Trial To Evaluate Eprenetapopt-Azacytidine Combo in TP53+ MDS Completes Enrollment
GUILLERMO GARCIA-MANERO, MD
Thursday, June 18, 2020
A phase 3 trial designed to evaluate eprenetapopt plus azacytidine (Vidaza) in patients with TP53-mutant positive myelodysplastic syndrome (MDS) completed full enrollment, according to Aprea Therapeutics, Inc.
With topline data expected to be seen by the end of 2020, promising efficacy outcomes could be very important for this patient population that is difficult to treat, according to Guillermo Garcia-Manero, MD, from the Department of Leukemia in the Division of Cancer Medicine at The University of Texas MD Anderson Cancer Center.
“When you give high dose chemotherapy to a patient with (TP53-positive MDS), the body is getting all of the toxicity from the chemotherapy, yet the organ or tissue you want to target – these abnormal leukemia bone marrow cells – are basically not responding to it,” he explained in interview with Oncology Nursing News.

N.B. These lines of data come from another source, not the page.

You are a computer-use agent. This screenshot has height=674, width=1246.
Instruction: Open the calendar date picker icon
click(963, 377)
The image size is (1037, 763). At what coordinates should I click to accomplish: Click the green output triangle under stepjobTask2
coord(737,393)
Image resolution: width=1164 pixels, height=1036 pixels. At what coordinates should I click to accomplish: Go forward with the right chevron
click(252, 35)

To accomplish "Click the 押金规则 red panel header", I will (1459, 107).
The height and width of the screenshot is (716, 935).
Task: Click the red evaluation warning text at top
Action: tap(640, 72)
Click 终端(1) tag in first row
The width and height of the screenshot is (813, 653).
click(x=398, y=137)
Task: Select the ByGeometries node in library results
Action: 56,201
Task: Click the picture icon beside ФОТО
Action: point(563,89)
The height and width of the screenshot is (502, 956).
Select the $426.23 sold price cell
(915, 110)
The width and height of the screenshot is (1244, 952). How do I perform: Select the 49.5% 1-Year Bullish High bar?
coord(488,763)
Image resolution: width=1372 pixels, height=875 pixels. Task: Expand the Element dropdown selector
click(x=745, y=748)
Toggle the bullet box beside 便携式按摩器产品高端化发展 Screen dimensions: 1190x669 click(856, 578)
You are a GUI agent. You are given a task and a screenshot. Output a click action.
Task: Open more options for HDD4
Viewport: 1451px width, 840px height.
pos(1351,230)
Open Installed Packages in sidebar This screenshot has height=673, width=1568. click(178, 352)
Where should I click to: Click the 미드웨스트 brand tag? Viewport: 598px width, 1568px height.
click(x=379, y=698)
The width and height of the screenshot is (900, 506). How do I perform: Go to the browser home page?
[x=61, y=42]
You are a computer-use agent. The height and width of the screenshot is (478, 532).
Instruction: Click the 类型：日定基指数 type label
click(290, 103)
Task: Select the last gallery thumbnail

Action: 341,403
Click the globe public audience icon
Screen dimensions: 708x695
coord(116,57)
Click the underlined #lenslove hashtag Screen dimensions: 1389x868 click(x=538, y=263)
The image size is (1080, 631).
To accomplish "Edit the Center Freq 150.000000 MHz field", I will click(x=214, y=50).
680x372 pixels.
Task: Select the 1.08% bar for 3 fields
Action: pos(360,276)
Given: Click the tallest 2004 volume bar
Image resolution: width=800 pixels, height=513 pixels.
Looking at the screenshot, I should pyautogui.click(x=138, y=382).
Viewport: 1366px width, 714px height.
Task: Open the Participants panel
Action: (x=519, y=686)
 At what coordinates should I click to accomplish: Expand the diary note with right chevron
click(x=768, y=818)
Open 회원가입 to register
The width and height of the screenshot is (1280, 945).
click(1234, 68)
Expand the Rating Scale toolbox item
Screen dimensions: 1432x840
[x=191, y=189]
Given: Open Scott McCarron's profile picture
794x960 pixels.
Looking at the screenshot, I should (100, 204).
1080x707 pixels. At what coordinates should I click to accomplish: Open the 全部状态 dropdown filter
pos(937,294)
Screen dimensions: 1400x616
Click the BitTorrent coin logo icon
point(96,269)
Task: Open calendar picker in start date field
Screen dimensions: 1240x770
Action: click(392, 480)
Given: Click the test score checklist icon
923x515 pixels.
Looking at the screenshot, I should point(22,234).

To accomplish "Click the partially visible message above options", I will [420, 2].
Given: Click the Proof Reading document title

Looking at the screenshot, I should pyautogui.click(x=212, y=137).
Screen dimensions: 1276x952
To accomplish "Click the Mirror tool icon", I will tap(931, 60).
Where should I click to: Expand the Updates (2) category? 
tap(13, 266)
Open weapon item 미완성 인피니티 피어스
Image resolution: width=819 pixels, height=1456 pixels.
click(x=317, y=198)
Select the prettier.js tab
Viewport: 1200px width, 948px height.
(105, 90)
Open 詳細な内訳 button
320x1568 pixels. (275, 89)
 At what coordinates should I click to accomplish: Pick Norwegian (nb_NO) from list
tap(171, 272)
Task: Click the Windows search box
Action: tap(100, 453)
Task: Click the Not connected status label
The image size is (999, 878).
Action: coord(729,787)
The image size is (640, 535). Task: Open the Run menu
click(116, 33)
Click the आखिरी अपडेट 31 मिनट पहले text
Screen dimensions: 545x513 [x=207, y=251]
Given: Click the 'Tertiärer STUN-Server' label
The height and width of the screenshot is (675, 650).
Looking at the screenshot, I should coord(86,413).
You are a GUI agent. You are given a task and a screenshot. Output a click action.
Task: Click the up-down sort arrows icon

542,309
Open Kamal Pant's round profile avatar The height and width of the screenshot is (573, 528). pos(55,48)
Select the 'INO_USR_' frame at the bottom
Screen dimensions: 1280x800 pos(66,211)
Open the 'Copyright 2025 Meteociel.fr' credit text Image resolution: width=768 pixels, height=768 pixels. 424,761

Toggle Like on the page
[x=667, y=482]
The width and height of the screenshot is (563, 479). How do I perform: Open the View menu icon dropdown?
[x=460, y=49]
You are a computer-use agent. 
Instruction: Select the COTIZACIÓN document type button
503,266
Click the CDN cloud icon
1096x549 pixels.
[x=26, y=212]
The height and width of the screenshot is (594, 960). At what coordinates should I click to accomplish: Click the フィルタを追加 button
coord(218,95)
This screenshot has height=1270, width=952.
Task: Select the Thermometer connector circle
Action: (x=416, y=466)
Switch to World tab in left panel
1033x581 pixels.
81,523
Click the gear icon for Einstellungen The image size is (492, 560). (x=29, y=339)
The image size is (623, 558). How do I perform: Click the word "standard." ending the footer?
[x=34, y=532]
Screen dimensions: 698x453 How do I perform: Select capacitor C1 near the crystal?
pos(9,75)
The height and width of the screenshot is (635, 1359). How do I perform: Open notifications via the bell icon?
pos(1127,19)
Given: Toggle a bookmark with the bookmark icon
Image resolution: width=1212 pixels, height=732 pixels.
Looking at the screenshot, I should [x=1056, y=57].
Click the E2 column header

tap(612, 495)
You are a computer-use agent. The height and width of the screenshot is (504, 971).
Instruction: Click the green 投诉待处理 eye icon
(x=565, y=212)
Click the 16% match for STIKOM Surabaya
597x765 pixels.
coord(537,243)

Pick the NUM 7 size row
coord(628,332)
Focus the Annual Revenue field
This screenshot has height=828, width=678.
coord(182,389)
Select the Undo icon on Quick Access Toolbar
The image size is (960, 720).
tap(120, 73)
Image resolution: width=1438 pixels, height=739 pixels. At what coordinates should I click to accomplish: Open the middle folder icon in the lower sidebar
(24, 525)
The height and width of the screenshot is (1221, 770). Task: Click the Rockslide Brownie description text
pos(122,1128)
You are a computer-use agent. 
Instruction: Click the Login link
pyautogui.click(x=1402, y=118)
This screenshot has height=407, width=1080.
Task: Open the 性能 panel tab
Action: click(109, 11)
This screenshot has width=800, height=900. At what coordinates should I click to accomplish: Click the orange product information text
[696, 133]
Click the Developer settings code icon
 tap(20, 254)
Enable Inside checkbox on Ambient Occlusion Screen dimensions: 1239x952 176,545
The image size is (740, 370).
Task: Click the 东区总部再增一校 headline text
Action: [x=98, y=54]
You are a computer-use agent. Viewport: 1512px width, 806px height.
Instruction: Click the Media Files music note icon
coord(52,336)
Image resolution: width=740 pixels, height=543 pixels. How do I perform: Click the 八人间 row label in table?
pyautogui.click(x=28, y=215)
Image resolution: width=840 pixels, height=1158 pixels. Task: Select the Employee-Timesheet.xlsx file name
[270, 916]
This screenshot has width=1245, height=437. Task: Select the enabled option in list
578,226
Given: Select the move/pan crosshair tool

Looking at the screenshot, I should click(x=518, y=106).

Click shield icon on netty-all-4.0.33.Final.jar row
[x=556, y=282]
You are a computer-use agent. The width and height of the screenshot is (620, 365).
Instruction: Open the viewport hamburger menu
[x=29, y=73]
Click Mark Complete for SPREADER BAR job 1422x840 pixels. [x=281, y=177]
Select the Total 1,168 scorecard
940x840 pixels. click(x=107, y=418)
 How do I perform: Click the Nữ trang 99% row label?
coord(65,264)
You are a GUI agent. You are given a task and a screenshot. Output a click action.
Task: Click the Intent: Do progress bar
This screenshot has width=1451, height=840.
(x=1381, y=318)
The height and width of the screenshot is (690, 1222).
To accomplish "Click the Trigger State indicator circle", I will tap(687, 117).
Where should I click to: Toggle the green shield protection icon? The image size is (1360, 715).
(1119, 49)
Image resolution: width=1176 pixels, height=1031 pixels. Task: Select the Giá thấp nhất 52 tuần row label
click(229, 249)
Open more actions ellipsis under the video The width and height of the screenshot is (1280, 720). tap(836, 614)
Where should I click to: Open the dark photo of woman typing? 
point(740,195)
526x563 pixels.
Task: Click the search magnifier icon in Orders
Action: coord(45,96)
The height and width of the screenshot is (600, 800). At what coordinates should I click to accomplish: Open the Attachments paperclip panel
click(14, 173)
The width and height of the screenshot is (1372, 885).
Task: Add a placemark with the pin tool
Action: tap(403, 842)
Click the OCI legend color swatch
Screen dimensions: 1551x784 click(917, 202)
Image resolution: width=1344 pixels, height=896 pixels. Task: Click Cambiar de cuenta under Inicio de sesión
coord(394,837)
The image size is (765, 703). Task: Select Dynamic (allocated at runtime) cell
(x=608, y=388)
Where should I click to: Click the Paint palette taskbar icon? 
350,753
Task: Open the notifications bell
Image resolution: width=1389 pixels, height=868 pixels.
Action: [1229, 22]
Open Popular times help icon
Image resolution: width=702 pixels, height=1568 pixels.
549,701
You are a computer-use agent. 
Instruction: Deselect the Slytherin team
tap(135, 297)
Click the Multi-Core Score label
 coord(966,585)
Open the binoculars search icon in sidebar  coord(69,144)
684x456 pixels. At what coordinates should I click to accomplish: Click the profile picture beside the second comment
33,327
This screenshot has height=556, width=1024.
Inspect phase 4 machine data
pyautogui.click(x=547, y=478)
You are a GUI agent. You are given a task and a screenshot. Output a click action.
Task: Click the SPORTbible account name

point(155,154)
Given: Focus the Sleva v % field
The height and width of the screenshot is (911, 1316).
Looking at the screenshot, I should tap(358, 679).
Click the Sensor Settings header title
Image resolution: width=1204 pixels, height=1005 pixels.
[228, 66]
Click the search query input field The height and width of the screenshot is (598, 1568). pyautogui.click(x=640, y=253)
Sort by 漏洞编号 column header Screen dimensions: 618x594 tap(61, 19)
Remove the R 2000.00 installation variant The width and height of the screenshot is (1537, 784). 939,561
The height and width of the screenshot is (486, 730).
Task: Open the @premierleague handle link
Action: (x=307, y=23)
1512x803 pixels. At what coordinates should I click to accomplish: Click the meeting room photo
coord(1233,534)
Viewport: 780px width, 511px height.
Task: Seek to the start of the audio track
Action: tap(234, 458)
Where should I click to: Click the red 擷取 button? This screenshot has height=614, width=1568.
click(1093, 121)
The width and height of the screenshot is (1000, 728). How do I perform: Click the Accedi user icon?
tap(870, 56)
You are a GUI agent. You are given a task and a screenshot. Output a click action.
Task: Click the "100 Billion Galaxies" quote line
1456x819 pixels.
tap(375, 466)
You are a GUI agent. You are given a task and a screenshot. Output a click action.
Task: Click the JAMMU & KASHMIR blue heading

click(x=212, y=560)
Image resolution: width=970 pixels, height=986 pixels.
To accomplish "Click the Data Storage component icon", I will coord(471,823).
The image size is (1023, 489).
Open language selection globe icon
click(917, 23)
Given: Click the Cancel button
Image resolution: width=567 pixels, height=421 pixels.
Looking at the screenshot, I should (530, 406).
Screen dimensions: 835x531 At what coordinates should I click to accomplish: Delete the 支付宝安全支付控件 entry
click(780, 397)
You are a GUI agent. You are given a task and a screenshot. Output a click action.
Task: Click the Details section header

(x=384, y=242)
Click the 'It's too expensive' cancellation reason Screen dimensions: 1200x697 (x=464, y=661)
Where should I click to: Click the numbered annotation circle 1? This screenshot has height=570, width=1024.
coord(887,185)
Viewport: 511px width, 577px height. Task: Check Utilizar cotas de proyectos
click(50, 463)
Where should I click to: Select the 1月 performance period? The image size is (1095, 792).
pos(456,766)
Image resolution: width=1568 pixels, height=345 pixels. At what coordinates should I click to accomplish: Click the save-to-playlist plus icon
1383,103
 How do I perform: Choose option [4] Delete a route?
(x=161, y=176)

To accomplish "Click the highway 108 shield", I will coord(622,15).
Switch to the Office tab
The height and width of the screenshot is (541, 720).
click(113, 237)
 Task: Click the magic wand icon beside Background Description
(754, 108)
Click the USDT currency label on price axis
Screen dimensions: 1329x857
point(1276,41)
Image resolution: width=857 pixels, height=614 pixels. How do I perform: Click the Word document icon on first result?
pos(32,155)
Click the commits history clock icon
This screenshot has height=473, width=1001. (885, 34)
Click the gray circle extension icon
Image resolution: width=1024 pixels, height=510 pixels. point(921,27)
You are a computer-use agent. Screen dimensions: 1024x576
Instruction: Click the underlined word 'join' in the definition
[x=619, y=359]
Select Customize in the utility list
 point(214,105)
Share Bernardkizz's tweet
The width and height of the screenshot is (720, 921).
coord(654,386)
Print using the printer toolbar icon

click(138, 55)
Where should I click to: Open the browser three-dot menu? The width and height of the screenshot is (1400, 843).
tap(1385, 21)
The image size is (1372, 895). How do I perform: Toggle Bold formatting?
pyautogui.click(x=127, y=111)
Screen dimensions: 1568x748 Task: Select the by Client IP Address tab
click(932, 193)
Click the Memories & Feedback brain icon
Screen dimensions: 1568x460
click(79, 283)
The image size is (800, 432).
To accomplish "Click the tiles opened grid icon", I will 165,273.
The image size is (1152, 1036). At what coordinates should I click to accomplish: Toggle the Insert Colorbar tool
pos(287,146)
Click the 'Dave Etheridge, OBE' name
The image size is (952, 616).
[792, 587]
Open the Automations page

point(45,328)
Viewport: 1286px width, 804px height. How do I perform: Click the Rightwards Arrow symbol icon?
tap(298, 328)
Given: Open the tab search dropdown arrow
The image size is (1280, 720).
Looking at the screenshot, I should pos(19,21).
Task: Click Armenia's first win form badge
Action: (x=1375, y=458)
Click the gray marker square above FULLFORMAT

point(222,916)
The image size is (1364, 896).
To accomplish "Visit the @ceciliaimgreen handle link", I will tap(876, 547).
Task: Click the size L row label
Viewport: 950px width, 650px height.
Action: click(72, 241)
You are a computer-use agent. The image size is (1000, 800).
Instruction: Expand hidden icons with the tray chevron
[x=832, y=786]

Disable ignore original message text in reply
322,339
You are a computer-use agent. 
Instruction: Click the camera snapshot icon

Further, Garcia-Manero discussed why TP53-mutant MDS are difficult to treat, the importance of genomic testing, and what positive results from this study could mean.
First of all, if this study is positive, this will be a major improvement in our treatment armamentarium for this very difficult disease to treat. There are other compounds that are coming. There are antibodies that target CD47 that may have activity.
This is now creating interest and more emphasis on treating these patients. The important issue for patients with MDS and AML is that they need to ask their doctor about what their chromosomes are, why they are important, and what the results are from a next generation sequencing test. In my opinion, it is mandatory. There is no way we should be treating patients with MDS/AML without some type of genomic molecular test. Now there are 4 or 5 mutations we can target in different ways. This is starting to make a huge impact in terms of how we treat our patients, how we prognosticate our patients. In terms of education, there maybe a new drug in the next year, but the key point is realizing the importance of these genomic molecular tests when assessing patients with MDS/AML.